Are Hand Dryers as Clean as Everyone Thinks?
No one likes public toilets, especially in those situations when you’re using it after someone else and the seat is still warm. They’re often associated with unhygienic places, being dirty, smelly, and a breeding ground for diseases. Unless you’re using it in a five-star hotel or a high-class venue, you probably do your business and leave as quickly as possible.
Most people are glad when they see a hand dryer as they don’t have to touch one of those icky cloth towels you access via a rotary dispenser. You just blow your hands dry with hot air and move on with your life.
But, what if you found out these hand dryers might not be as hygienic as you think? Carry on reading to understand more about the common issues and if you really need to worry about it.
1. Hand Dryers Spread Bacterial Spores
A recent study by the University of Connecticut School of Medicine investigated 36 men’s and women’s toilets and concluded that bathroom hand dryers were blowing bacterial spores all over the place. They exposed test plates under the hand dryers for 30 seconds, and the results were not promising — they found as many as 60 bacterial colonies on each plate.
The researchers then decided to find the source of the bacterial growth and they first assumed it was inside the hand dryers. As it turns out, they collected swabs from the inside of the dryers, and although it wasn’t 100 percent clean, it wasn’t enough bacterial buildup to account for the spores in the airflow. The final conclusion was that the dryers were all alright, but the air inside the toilets was harboring the nasty bacteria, and the airflow was spreading them around, sometimes throughout the building as well.
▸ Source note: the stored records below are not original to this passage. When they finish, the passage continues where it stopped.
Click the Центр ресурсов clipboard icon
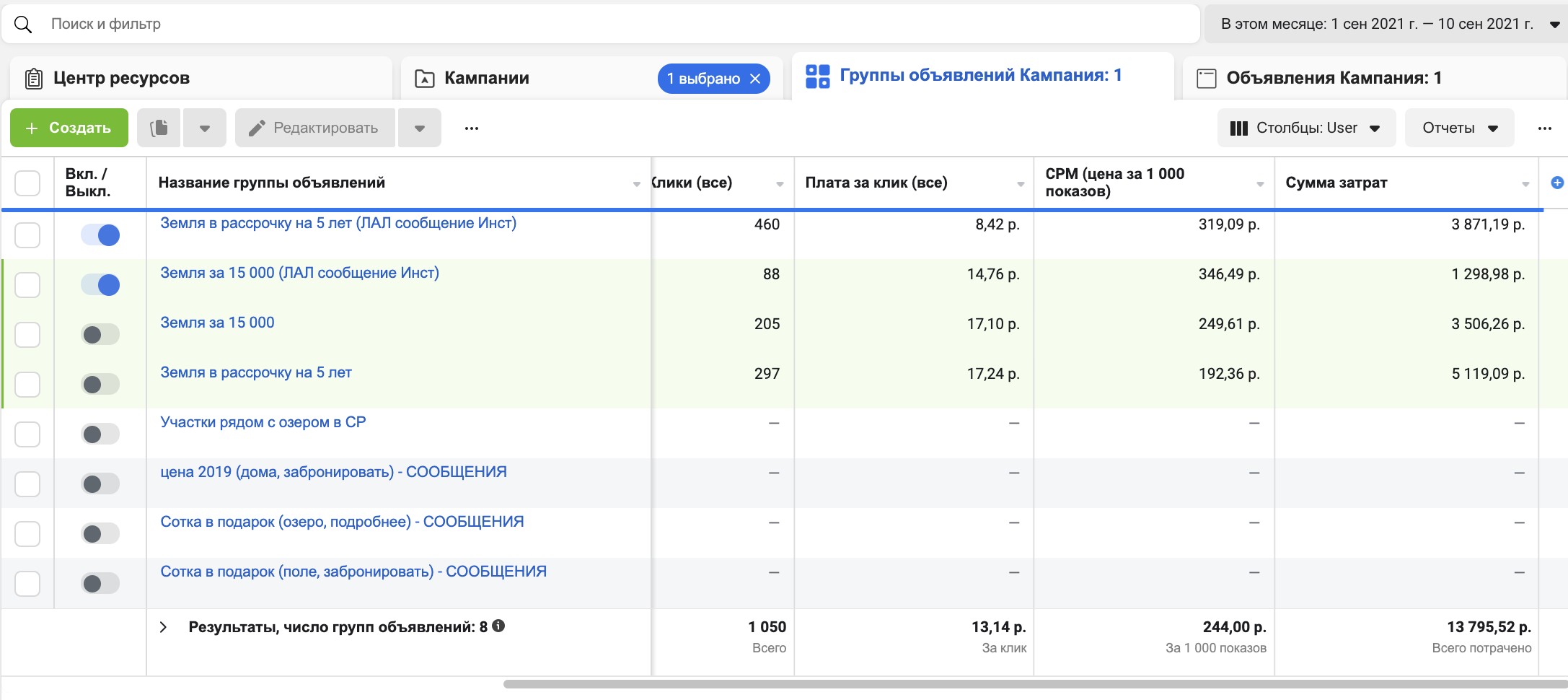The width and height of the screenshot is (1568, 700). [33, 78]
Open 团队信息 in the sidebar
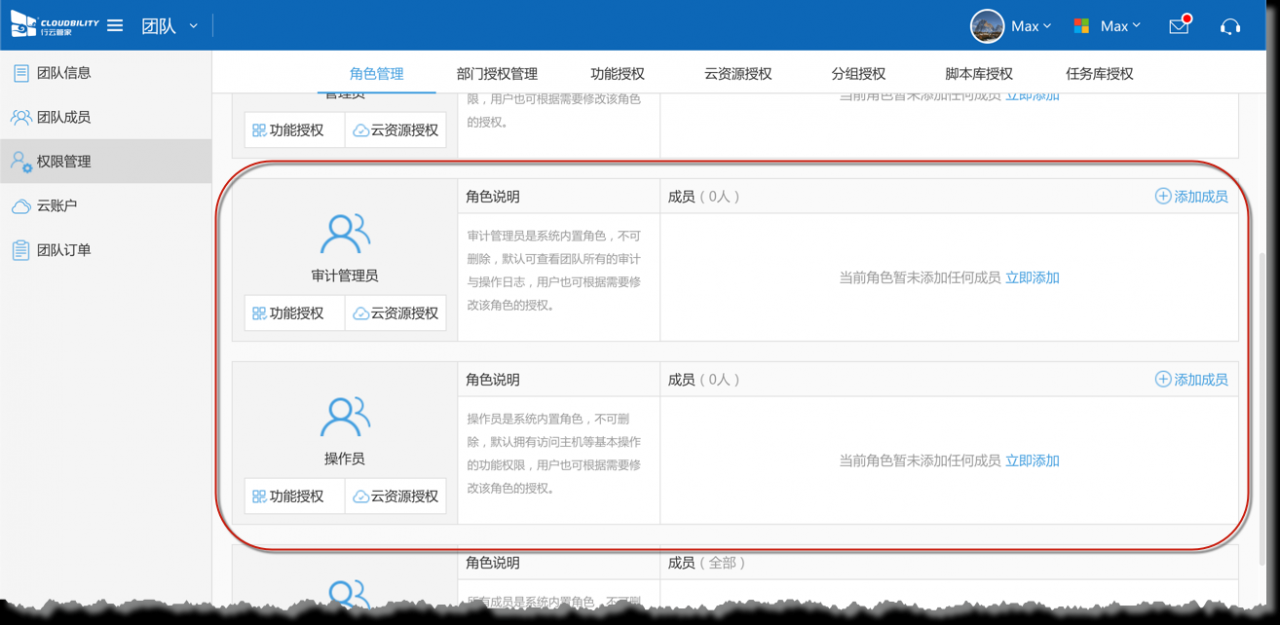 pyautogui.click(x=64, y=73)
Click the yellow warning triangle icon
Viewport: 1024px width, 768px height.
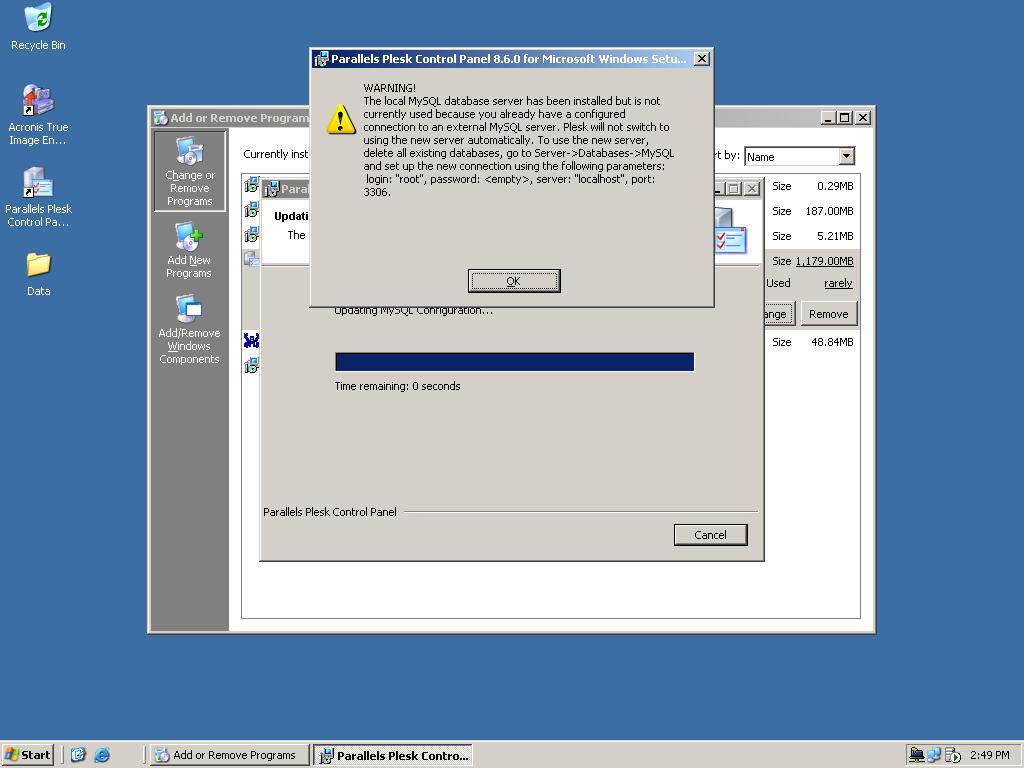click(341, 118)
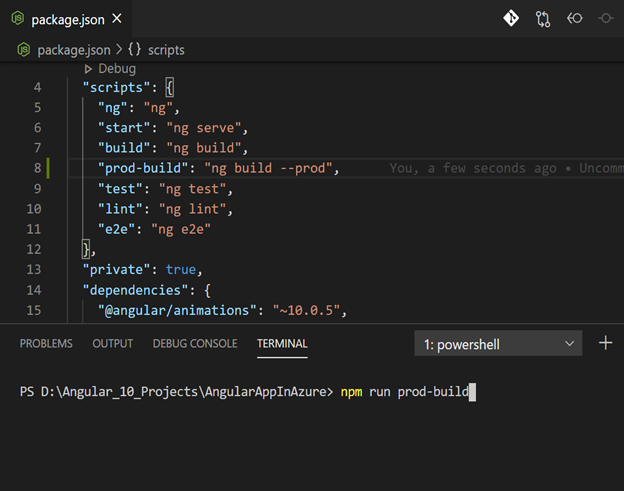Screen dimensions: 624x491
Task: Click the curly braces icon beside scripts breadcrumb
Action: (139, 49)
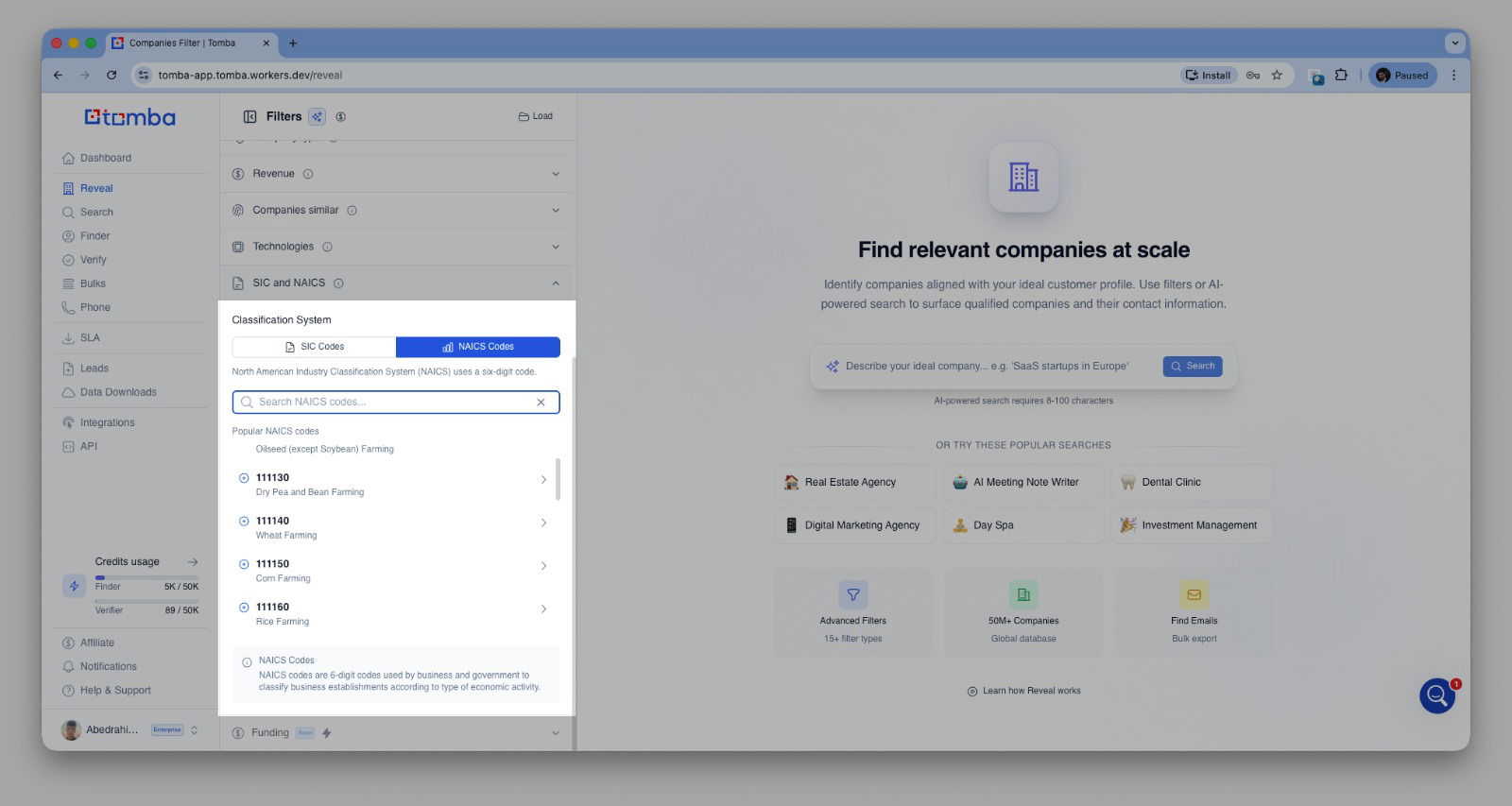Collapse the Filters sidebar panel icon
The height and width of the screenshot is (806, 1512).
250,117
2. Toilets Harbor Several Types of Microbes
It shouldn’t come as a surprise that public toilets are, indeed, a festering ground of bacteria. Researchers from the University of Colorado studied twelve public bathrooms and found thousands of species of bacteria in each of them. The unfortunate postdoc students took swabs from the toilet seats, soap dispensers, flush handles, the floor, and many more, and went back to the lab to analyze the results.
The bacteria species were mainly composed of three groups: shoe bacteria, skin bacteria, and gut bacteria. Skin bacteria were found on door handles and any other surfaces that are commonly touched by hands; gut bacteria (or fecal bacteria) were found on the toilet seats and flush handles; and shoe bacteria on the floor, tiles, and sometimes on toilet flush handles as people flush with their feet. However, gladly no nasty bacteria that causes diseases such as cholera or typhoid were found in the toilets.